A significant number of new variants and subtypes of the virus have emerged rapidly, each carrying unique genetic signatures that may influence their contagiousness, virulence, and the potential to evade the immune system. Alongside this diversity, challenges in in silico studies include inadequate resolutions of crystallographic targets, both structural and conformational flexibility issues, as well as simplifications and assumptions that adversely affect the accuracy of scoring functions. Additionally, limitations in properly accounting for solvent and entropic effects, hydrogen bonding, directional interactions, etc., can lead to difficulties [10, 13].

Most molecular docking software programs rely on force field calculations driven by quantum mechanics [QM] and experimental data to predict binding energy. However, accurate binding energies can only be determined through methods such as density functional theory [DFT] and molecular dynamics simulations. Therefore, it is crucial to employ multiple methods, rather than relying solely on the in silico approach [13].

A study titled “An oral SARS-CoV-2 Mpro inhibitor clinical candidate for the treatment of COVID-19” was published in 2021. It discusses the discovery of the oral drug PF-07321332/ Nirmatrevir, which was developed as a Mpro inhibitor to treat COVID-19. The drug has reached Phase I stages and has been proven effective against all coronaviruses. The study provides information on the bonds formed between the target and the ligands, bond lengths, type, and degree of interaction. For example, the study showed that the number of hydrogen bond donors was linked with poor oral bioavailability. Therefore, nitriles and benzothiazol-2-yl ketones were considered. When the nitrile compound was used, there was an increase in oral absorption in rats, indicating that the interaction could be improved by taking advantage of the structural features. The study also considered the structural cavities of the protease. Introducing suitable compounds into these pockets creates hydrogen bonds and an interaction. The drug PF-07321332/Nirmatrevir has been identified as a potent inhibitor of SARS-CoV-2 Mpro biochemical activity with its nitrile group [52, 53].

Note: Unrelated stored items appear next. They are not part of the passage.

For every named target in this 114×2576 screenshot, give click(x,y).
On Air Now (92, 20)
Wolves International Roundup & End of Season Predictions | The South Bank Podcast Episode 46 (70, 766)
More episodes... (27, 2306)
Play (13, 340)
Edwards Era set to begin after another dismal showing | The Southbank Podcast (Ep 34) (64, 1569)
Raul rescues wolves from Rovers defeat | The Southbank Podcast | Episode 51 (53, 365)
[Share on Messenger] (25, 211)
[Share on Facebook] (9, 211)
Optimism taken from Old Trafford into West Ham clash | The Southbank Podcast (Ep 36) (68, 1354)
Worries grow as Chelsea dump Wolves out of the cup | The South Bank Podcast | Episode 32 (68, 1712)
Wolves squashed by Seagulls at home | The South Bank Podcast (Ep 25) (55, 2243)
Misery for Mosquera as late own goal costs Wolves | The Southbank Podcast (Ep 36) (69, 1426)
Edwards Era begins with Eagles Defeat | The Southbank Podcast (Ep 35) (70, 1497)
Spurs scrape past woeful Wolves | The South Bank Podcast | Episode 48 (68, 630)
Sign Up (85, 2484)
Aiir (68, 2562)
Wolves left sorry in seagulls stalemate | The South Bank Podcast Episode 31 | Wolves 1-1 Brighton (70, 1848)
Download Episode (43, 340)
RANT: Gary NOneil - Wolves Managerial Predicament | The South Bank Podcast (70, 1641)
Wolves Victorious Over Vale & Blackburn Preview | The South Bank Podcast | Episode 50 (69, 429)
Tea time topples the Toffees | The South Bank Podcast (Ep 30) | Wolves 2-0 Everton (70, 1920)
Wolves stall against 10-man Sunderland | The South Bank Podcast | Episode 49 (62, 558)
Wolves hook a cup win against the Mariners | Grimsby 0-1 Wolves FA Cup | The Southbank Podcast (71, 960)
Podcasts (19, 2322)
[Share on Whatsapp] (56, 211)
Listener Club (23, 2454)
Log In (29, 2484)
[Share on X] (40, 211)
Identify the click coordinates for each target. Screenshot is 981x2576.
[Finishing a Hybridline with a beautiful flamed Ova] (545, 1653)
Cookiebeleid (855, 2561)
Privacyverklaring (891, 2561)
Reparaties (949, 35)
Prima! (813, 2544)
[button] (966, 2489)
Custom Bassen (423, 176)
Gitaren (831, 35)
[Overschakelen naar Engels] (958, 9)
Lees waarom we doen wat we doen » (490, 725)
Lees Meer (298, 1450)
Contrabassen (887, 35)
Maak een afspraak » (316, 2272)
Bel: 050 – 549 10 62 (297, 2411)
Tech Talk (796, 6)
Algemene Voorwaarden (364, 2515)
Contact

We observe not only in this study but in many studies that target-ligand complexes achieve results by taking advantage of interactions. These findings highlight the importance of molecular docking in the drug discovery process. In a study examined against the Omicron variant, it was explained that different types of interactions between ligand atoms and protein residues determine the extent of inhibition of the target protein. In this research, in silico studies, molecular docking and molecular dynamics were used. The number of hydrogen bonds in the docking results of the compounds found to be active was considered the most important of these interactions, as it ensures target-ligand stability. Additionally, other types of interactions such as pi-alkyl, pi-cation, and pi-sigma were also observed in the active compounds. The importance of these interactions in the activity is emphasized [12, 54, 55].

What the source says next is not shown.